Saved data entries
=== Begin Enclosure ===

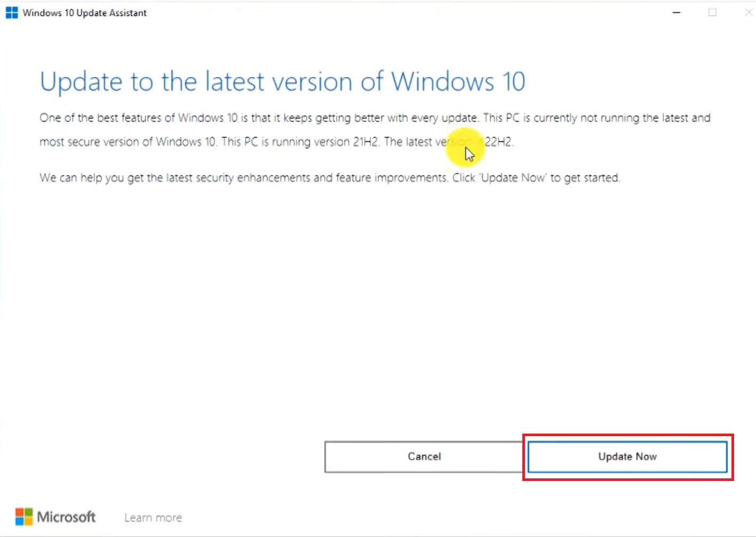Viewport: 756px width, 537px height.
Task: Click the Microsoft wordmark text in footer
Action: tap(67, 517)
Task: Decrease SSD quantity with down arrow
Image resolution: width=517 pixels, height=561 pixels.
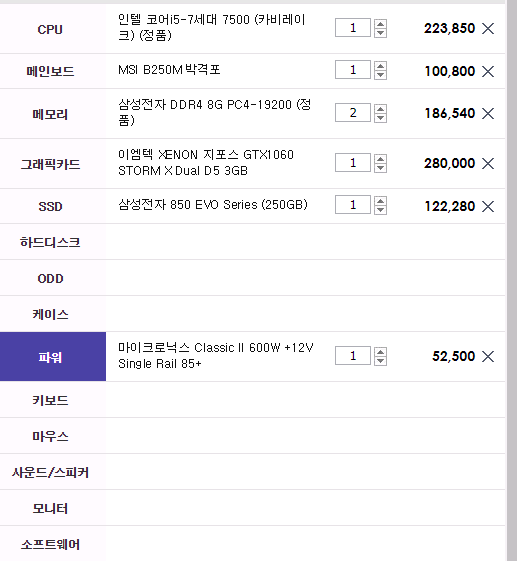Action: coord(380,209)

=== End Enclosure ===

The lines to reproduce run from the line containing "Image resolution: width=517" through the last line of the records above, both included. Copy them exactly and drop the pictures.

__Exercise result__:
Image resolution: width=517 pixels, height=561 pixels.
Action: coord(380,209)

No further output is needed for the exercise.